B. H. Bradford, of Minot, for respondent.

JOHNSON, J.

This is an appeal from the district court of Mountrail county. The plaintiff brought an action against the defendant, Zook, joining other persons and corporations as defendants, to foreclose a mortgage upon real property. The defendants, other than the Zooks, are lienholders or holders of mortgages which are claimed by the plaintiff to be liens inferior to that of its mortgage. The court found generally against the plaintiff and in favor of the defendant, the Citizens' Bank of Minot, holding that the mortgage of the last-named bank was superior to that of the plaintiff and appellant.
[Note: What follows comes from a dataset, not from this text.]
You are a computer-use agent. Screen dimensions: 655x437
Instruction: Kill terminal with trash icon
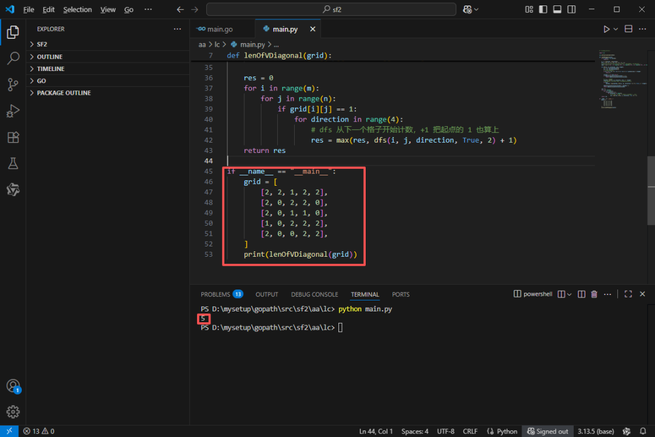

The facts are as follows: On December 5, 1916, the defendant Zook purchased a relinquishment from an entryman on the land described in the mortgage involved in this controversy; on the same day, he borrowed $1,290 from the assignor of the appellant and executed the mortgage in suit to secure the loan. The money was paid to the vendor of the relinquishment on the same day, and it seems from the evidence that the relinquishment was executed and delivered at the same time. The transaction took place in the offices of the assignor of the plaintiff, and the loan was made and the money borrowed for the purpose of purchasing the relinquishment with the intention on the part of the Zooks to establish their home upon and acquire a homestead right in the premises described in the mortgage. This was known and understood at the time by the mortgagor and the mortgagee. The mortgagor was married, but his wife did not join in the execution of the mortgage. At the time of the execution of the mortgage and the procuring of the loan and the purchase of the relinquishment, the mortgagor had not moved upon the land and it appears that he and his wife subsequently established their home upon the premises. The mortgage was recorded in the office of the register of deeds on December 20, 1916. On the 28th day of January, 1921, the wife of the mortgagor signed the mortgage and the note.

On the 24th day of September, 1917, the Zooks executed a promissory note in the sum of $2,117.65 to the defendant, the Citizens' Bank of Minot, and at the same time executed a mortgage upon the premises occupied by them, securing the same. This mortgage was, on the 3d day of October, 1917, filed for record in the office of the register of deeds. The contest for priority is between these mortgagees.

It appears that some time during the month of April, 1919, the appellant furnished the money necessary to complete the proof and make the payment required therefor, with the result that the Zooks became entitled to a patent from the government to the premises. The appellant claims a lien upon the premises to secure this advance.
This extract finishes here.